だけどその中に一人、見覚えのある子がいた。


「醍醐隼です!よろしくお願いします」


彼がそう名乗った時、私はやっぱり…と思っていた。



私は……


隼くんと、小学校が同じだったのだ。


中学生になる時、隼くんは受験して地元から離れたところへ入った。

だからそれきり会うことも話すこともなかったけど……




向こうも、きっと出会った瞬間に私に気づいたに違いない。

にこやかな笑顔の中で、一瞬だけ戸惑うような表情を見せたから。



隼くんは、私たちの小学校の同じクラスの中で、長らくイジメのターゲットにされていた。


それは小学校5年生になった時に始まり、そこからだんだんエスカレートしていった。


今考えればあり得ないことや、人としてよくあんなことができたなと思ってしまうような酷い内容だった。


そして私も、ただの傍観者ではなかったのだ。


初めのうちは敢えて関わらないようにしていたけど、ある日のある事件を境に、私は隼くんに対する立派な加害者になった。




だから私は、ここ最近少し怖かった。


愛莉は隼くんに恋して数年前に殺人事件を起こした容疑がかけられているし、そんな自分を責めて自殺した。
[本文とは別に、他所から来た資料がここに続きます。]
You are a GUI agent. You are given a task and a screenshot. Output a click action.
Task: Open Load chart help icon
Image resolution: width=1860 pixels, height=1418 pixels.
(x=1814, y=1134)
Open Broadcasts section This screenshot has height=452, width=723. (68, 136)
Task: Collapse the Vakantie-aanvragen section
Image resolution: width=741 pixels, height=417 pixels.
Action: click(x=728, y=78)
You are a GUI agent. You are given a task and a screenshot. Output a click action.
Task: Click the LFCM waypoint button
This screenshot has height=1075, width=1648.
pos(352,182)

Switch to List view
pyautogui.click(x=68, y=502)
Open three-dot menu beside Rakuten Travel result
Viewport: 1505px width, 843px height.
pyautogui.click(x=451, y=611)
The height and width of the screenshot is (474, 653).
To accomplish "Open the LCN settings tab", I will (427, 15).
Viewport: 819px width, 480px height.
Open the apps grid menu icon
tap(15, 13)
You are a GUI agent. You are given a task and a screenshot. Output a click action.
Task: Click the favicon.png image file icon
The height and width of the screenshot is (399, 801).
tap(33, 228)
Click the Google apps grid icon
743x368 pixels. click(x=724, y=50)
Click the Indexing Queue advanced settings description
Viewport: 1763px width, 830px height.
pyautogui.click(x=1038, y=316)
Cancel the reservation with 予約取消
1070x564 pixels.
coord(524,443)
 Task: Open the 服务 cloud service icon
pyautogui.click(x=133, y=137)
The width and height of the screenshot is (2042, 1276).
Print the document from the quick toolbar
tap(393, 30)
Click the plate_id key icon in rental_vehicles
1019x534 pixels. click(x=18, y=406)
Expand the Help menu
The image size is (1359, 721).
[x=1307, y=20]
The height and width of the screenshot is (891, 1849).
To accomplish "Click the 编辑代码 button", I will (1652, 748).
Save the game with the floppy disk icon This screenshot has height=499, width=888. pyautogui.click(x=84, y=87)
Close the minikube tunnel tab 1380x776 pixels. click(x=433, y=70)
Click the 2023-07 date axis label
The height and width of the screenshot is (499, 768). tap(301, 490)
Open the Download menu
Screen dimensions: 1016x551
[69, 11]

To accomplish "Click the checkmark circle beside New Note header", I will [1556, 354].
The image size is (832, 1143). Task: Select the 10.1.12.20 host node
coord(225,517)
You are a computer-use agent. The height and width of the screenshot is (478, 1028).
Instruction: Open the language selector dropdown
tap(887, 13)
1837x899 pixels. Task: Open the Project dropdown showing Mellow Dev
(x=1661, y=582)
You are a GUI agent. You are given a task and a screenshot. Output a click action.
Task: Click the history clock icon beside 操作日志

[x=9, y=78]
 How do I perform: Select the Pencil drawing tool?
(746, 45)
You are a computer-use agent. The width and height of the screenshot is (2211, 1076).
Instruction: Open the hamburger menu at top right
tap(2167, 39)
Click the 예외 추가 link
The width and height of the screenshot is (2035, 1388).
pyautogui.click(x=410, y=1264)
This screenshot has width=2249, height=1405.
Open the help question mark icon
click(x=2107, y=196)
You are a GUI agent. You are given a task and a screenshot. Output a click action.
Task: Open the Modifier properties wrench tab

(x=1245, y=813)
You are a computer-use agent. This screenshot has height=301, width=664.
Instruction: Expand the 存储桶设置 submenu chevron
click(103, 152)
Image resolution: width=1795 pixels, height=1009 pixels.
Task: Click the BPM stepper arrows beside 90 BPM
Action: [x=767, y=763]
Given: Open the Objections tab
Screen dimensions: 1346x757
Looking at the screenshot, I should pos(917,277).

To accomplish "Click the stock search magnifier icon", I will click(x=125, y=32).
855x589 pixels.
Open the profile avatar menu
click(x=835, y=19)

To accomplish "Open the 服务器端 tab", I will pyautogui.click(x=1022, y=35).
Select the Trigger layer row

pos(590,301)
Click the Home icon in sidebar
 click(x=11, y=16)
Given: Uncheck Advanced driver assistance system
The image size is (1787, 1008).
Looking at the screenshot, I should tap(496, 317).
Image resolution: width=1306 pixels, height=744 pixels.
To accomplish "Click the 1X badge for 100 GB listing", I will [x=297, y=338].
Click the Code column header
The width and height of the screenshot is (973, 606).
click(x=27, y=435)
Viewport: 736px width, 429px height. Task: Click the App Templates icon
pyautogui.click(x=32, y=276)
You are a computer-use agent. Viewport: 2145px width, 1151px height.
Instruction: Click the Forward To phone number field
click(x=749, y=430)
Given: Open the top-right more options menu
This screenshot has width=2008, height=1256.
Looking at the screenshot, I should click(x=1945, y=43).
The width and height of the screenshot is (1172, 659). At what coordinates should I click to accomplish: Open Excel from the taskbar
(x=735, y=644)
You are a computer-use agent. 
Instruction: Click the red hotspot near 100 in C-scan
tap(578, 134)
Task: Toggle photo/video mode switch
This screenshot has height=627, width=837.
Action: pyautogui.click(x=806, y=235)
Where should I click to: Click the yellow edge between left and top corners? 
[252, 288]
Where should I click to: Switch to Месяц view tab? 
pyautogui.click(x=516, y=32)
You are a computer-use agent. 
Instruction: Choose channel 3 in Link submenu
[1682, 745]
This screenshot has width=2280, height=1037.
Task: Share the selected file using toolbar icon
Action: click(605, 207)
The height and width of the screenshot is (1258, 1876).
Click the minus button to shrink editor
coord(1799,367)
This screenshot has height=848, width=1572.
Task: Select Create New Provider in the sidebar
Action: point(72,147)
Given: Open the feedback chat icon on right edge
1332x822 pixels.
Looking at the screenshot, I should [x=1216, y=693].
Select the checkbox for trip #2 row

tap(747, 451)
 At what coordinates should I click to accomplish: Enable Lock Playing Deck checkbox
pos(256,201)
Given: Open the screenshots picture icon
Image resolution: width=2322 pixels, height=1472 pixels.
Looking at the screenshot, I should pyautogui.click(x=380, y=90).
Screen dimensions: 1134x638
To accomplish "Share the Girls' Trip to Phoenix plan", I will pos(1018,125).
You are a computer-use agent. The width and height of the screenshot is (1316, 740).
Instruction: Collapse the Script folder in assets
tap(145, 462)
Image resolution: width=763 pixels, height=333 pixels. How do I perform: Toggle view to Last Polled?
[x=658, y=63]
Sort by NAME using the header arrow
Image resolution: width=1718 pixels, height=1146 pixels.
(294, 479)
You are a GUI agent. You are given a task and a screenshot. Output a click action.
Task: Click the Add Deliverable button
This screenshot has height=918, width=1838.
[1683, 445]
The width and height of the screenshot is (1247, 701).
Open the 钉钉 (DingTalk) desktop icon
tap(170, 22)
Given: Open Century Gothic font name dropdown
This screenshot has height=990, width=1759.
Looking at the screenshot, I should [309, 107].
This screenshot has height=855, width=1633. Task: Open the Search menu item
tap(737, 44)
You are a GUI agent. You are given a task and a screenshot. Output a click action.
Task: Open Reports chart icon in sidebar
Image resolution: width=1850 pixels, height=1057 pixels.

私の兄は隼くんを犯して逮捕され、今でも隼くんを忘れられないでいる。

それに、麻友だって最近は隼くんとその事件についてのやりとりを頻繁にしていて毎日忙しそうだ。


だから……


隼くんに関わってしまうと、次は私の身に何か起こるんじゃないかと考えてしまう……


そんなこみ上げるような恐怖を、私は兄から奪い返した物を握りしめながら感じていた。